Meanwhile, the revolutionary spirit that Marx liked to call the “old mole” had grubbed its way underneath the Iron Curtain;  the multi-faceted movement of civil society against the repressive states anchored to the Soviet bloc brought finally the fall of communism.  But the critical spirit was too weak, economic need weighed too heavy, and the spirit of utopia waxed.  It seemed as if there were nothing to inherit from the past. As in the 1960s, the critical spirit of the young Marx, the critical philosopher searching for his path, can suggest a reason to persevere.  In a “Preliminary Note” to his doctoral dissertation, Marx justified his refusal to compromise with existing conditions by invoking the example of Themistocles who, “when Athens was threatened with devastation, convinced the Athenians to take to the sea in order to found a new Athens on another element.”[2]  This was not yet an anticipation of Marx’s turn away from philosophy to political economy. Like the New Left, Marx was trying to articulate the grounds of a critique of a present that he considered “beneath contempt” in order to hold open the political future.

I will use this idea of a New Left to conceptualize the underlying unity of diverse political experiences during the past half century.  Although Marx is not the direct object of my reconstruction, his specter is a recurring presence at those “nodal points” where the imperative to move to “another element” becomes apparent.  These are moments when the spirit that has animated a movement can advance no further; it is faced with new obstacles, which may be self-created.  I  will analyze from a participant’s perspective the development of the New Left in the U.S., France and West Germany as it tried to articulate what I call the “unknown dimension” of Marx’s theoretical project.

I. Innocent Beginnings

 As the Civil Rights movement spread, and more rapidly as it merged with protests against the Vietnam war, it was necessary to propose a political theory to explain both the conditions against which protest was raised, and the future projects and goals of the movement.  This two-sided imperative, analyzing critically the present while opening a future horizon could not be realized by a single academic discipline such as sociology or economics; critical analysis of the present coupled with a normative reflection on the positive possibilities latent within it has always been the domain of political philosophy.  The dominant mode of analytic philosophy in most major Anglo-Saxon philosophy departments dismissed concern with history or politics as speculative.[3]  It was (barely) legitimate to appeal to the existentialist voluntarism of Jean-Paul Sartre; but the French philosopher’s demonstration that Marxism is “the unsurpassable horizon of our times,” elaborated in the 800 plus pages of his Critique of Dialectical Reason (1960) was not  translated until 1976.  It was (barely) more acceptable to turn to Husserl’s or Heidegger’s phenomenological concept of the life-world (and the recognition of lived-experience as a “horizon”), although the latter had been discredited politically and only the first volume of Husserl’s Ideashad been translated. However interested, most Americans did not have the linguistic competence to pursue this path.
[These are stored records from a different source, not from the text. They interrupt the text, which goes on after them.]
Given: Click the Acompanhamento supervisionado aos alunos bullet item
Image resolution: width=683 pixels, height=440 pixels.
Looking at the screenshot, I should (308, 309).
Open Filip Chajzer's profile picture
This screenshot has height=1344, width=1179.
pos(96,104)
Marxism in the adulterated forms of dialectical materialism was not a serious philosophical or political alternative.  After the ravages of McCarthyism, there was no political (or commercial editorial) market for it.  I bought my first copies of Capitalin the summer of 1965 from an old communist who would drive from San Antonio to the University of Texas in Austin with a trunk full of literature from Progress Publishers in Moscow.  Party control of Marx’s writings was maintained so far as possible by its American affiliate, International Publishers.  I experience their desire for control when they interviewed me on Christmas Eve of 1970 about a possible translation of the young Marx.  The meeting came to a rapid end when I suggested that I would of course add explanatory notes to explain difficult passages.[4]  The only option seemed to be to create a new mode of publication.  The first step in that direction was taken when the New Left recognized that it was not the first new left, and that America had not always been a status quo society.  This insight gave rise to the development of “history from below,” which was pursued in the mimeographed pages of the student-run journal, Radical America.  Although the initiative came from historians (led by Paul Buhle), the pages of this journal were open to philosophical and critical theory as well.  The young Marx found a place here, as did contemporary French theory, as did I.[5]

Of the politically engaged theoretical journals that emerged in the late 1960s Telos was the most provocative.  After two issues as the “official bi-yearly publication of the Graduate Philosophy Association” at Buffalo, the journal defined itself as “definitely outsidethe mainstream” in issues 3 to 5 (Spring 1969-Spring 1970); a year later, it called itself more modestly an “international interdisciplinary quarterly,” but its radical editors defined themselves as “revolutionary” rather than simply “radical.”  in numbers 10 and 12 (winter 1971 and Summer 1972).   The labels are unimportant; the fact that the journal remained resolutely international influenced more strongly its future.  Its history was marked by disagreement, dissent and ruptures, each justified by appeal to the practical implications of theoretical choices.[6]  Intellectual, political and personal issues both bound together and separated the editors.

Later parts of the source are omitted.